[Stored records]
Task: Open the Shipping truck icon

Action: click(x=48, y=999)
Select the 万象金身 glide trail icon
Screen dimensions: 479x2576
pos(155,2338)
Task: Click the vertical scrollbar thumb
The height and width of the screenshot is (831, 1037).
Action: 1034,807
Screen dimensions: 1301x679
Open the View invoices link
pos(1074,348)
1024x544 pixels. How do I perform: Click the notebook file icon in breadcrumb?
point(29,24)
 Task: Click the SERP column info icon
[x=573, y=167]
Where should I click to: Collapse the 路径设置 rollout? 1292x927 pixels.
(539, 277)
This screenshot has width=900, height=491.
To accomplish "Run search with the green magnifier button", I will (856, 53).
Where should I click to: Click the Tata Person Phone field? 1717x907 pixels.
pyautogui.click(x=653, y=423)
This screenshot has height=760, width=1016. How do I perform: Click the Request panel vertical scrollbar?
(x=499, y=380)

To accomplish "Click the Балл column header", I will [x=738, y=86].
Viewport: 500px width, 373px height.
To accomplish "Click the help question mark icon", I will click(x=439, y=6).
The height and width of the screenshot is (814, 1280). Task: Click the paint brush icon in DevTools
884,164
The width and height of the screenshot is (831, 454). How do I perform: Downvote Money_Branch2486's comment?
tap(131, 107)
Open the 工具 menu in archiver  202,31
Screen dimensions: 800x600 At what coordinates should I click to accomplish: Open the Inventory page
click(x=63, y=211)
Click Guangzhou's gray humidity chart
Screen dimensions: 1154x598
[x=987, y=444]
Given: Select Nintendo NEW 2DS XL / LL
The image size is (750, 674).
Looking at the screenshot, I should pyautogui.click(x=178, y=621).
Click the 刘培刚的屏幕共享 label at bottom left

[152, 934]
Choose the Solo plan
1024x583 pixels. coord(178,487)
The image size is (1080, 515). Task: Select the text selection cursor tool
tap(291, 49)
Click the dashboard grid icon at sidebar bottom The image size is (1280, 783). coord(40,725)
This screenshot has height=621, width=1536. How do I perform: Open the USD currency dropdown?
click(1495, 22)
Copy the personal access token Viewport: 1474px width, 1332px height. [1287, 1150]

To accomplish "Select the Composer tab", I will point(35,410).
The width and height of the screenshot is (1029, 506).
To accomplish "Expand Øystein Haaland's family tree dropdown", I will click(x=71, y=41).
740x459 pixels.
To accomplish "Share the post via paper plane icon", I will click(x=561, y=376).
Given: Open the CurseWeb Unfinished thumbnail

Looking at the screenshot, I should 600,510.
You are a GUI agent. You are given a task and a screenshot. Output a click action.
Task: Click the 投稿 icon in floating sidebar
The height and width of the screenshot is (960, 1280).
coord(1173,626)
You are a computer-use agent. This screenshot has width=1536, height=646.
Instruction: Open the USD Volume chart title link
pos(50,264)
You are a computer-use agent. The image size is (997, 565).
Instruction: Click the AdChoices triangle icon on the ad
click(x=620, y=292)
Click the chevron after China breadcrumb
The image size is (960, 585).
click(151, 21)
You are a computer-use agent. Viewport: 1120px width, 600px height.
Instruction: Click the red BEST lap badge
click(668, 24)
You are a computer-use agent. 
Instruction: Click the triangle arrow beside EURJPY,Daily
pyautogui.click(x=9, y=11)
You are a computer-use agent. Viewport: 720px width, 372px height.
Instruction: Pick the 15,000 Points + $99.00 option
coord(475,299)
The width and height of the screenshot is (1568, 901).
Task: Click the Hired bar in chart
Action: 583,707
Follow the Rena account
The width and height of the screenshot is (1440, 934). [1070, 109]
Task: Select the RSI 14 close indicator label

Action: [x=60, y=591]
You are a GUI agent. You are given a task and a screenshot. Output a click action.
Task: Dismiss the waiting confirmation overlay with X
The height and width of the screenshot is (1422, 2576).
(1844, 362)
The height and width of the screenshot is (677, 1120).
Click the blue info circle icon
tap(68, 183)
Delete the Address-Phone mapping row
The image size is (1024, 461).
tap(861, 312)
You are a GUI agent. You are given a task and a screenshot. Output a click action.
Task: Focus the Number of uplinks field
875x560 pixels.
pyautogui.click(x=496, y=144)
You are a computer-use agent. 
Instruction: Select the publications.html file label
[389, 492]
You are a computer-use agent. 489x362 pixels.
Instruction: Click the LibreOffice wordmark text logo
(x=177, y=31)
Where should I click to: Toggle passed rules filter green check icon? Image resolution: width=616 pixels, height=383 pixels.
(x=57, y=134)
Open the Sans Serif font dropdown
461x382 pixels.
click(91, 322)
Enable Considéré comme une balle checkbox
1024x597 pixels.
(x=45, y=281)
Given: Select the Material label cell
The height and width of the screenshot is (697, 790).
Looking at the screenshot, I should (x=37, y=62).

_Problem requirements_
The records must be reproduced in full. Nothing should differ.

_Solved exercise_
Task: Open the Shipping truck icon

Action: click(x=48, y=999)
Select the 万象金身 glide trail icon
Screen dimensions: 479x2576
pos(155,2338)
Task: Click the vertical scrollbar thumb
The height and width of the screenshot is (831, 1037).
Action: 1034,807
Screen dimensions: 1301x679
Open the View invoices link
pos(1074,348)
1024x544 pixels. How do I perform: Click the notebook file icon in breadcrumb?
point(29,24)
 Task: Click the SERP column info icon
[x=573, y=167]
Where should I click to: Collapse the 路径设置 rollout? 1292x927 pixels.
(539, 277)
This screenshot has width=900, height=491.
To accomplish "Run search with the green magnifier button", I will (856, 53).
Where should I click to: Click the Tata Person Phone field? 1717x907 pixels.
pyautogui.click(x=653, y=423)
This screenshot has height=760, width=1016. How do I perform: Click the Request panel vertical scrollbar?
(x=499, y=380)

To accomplish "Click the Балл column header", I will [x=738, y=86].
Viewport: 500px width, 373px height.
To accomplish "Click the help question mark icon", I will click(x=439, y=6).
The height and width of the screenshot is (814, 1280). Task: Click the paint brush icon in DevTools
884,164
The width and height of the screenshot is (831, 454). How do I perform: Downvote Money_Branch2486's comment?
tap(131, 107)
Open the 工具 menu in archiver  202,31
Screen dimensions: 800x600 At what coordinates should I click to accomplish: Open the Inventory page
click(x=63, y=211)
Click Guangzhou's gray humidity chart
Screen dimensions: 1154x598
[x=987, y=444]
Given: Select Nintendo NEW 2DS XL / LL
The image size is (750, 674).
Looking at the screenshot, I should pyautogui.click(x=178, y=621).
Click the 刘培刚的屏幕共享 label at bottom left

[152, 934]
Choose the Solo plan
1024x583 pixels. coord(178,487)
The image size is (1080, 515). Task: Select the text selection cursor tool
tap(291, 49)
Click the dashboard grid icon at sidebar bottom The image size is (1280, 783). coord(40,725)
This screenshot has height=621, width=1536. How do I perform: Open the USD currency dropdown?
click(1495, 22)
Copy the personal access token Viewport: 1474px width, 1332px height. [1287, 1150]

To accomplish "Select the Composer tab", I will point(35,410).
The width and height of the screenshot is (1029, 506).
To accomplish "Expand Øystein Haaland's family tree dropdown", I will click(x=71, y=41).
740x459 pixels.
To accomplish "Share the post via paper plane icon", I will click(x=561, y=376).
Given: Open the CurseWeb Unfinished thumbnail

Looking at the screenshot, I should 600,510.
You are a GUI agent. You are given a task and a screenshot. Output a click action.
Task: Click the 投稿 icon in floating sidebar
The height and width of the screenshot is (960, 1280).
coord(1173,626)
You are a computer-use agent. This screenshot has width=1536, height=646.
Instruction: Open the USD Volume chart title link
pos(50,264)
You are a computer-use agent. The image size is (997, 565).
Instruction: Click the AdChoices triangle icon on the ad
click(x=620, y=292)
Click the chevron after China breadcrumb
The image size is (960, 585).
click(151, 21)
You are a computer-use agent. Viewport: 1120px width, 600px height.
Instruction: Click the red BEST lap badge
click(668, 24)
You are a computer-use agent. 
Instruction: Click the triangle arrow beside EURJPY,Daily
pyautogui.click(x=9, y=11)
You are a computer-use agent. Viewport: 720px width, 372px height.
Instruction: Pick the 15,000 Points + $99.00 option
coord(475,299)
The width and height of the screenshot is (1568, 901).
Task: Click the Hired bar in chart
Action: 583,707
Follow the Rena account
The width and height of the screenshot is (1440, 934). [1070, 109]
Task: Select the RSI 14 close indicator label

Action: [x=60, y=591]
You are a GUI agent. You are given a task and a screenshot. Output a click action.
Task: Dismiss the waiting confirmation overlay with X
The height and width of the screenshot is (1422, 2576).
(1844, 362)
The height and width of the screenshot is (677, 1120).
Click the blue info circle icon
tap(68, 183)
Delete the Address-Phone mapping row
The image size is (1024, 461).
tap(861, 312)
You are a GUI agent. You are given a task and a screenshot. Output a click action.
Task: Focus the Number of uplinks field
875x560 pixels.
pyautogui.click(x=496, y=144)
You are a computer-use agent. 
Instruction: Select the publications.html file label
[389, 492]
You are a computer-use agent. 489x362 pixels.
Instruction: Click the LibreOffice wordmark text logo
(x=177, y=31)
Where should I click to: Toggle passed rules filter green check icon? Image resolution: width=616 pixels, height=383 pixels.
(x=57, y=134)
Open the Sans Serif font dropdown
461x382 pixels.
click(91, 322)
Enable Considéré comme une balle checkbox
1024x597 pixels.
(x=45, y=281)
Given: Select the Material label cell
The height and width of the screenshot is (697, 790).
Looking at the screenshot, I should (x=37, y=62).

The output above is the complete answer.